Posh crisp maker Kettle could be sold after its US food giant owner Campbell hired advisers to assess the future of the snack brand.
The Press Association understands that Barclays has been hired by Campbell to explore a sale of the crisp business, as it looks to generate cash following recent profit warnings.
Kettle, which employs almost 500 people across two Norfolk sites in the UK, was bought by soup-maker Campbell as part of its 2017 acquisition of American food group Snyder’s-Lance.
Snyder’s-Lance then bought Kettle, which also includes the Metcalfe’s Skinny popcorn brand, as part of Diamond Foods for 1.2 billion US dollars in March 2016.
A city source told the Press Association that the UK arm of Kettle could be worth “between £50 million and £100 million”.
It is understood Campbell is aiming to sell the global Kettle Foods business as whole.
The sale plans come after the UK arm dived into the red following “very intense” competition in the UK market and increased brand investment, it said in companies house accounts posted this week.
It fell to a £4.3 million operating loss in the seven-month period to July 31 2018, slumping from a £51,000 profit for the 2017 full-year.
It reported revenues of £51.1 million for the seven-month period as its market share declined against the previous year.
Kettle Chips was launched in 1978 in Oregon by Cameron Healy, before starting UK production from a converted shoe factory in Norwich 10 years later.

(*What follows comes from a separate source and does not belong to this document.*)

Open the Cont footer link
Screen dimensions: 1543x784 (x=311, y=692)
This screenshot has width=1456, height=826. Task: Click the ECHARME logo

The appointment of Barclays follows a raft of deals in the crisp segment last year, with 11 acquisitions involving bagged snack brands in the UK in 2018.
The flurry of activity included the sale of rival posh crisp-makers Tyrell’s and Pipers, bought by Intersnack and PepsiCo respectively.
Campbell Soup announced plans to sell its Bolthouse Farms business to private equity for 510 million US dollars last month as it looks to generate cash.
In August it also announced plans to sell its international and fresh food business, following pressure from activist investor Dan Loeb to reevaluate its portfolio of brands.
Campbell and Barclays both declined to comment.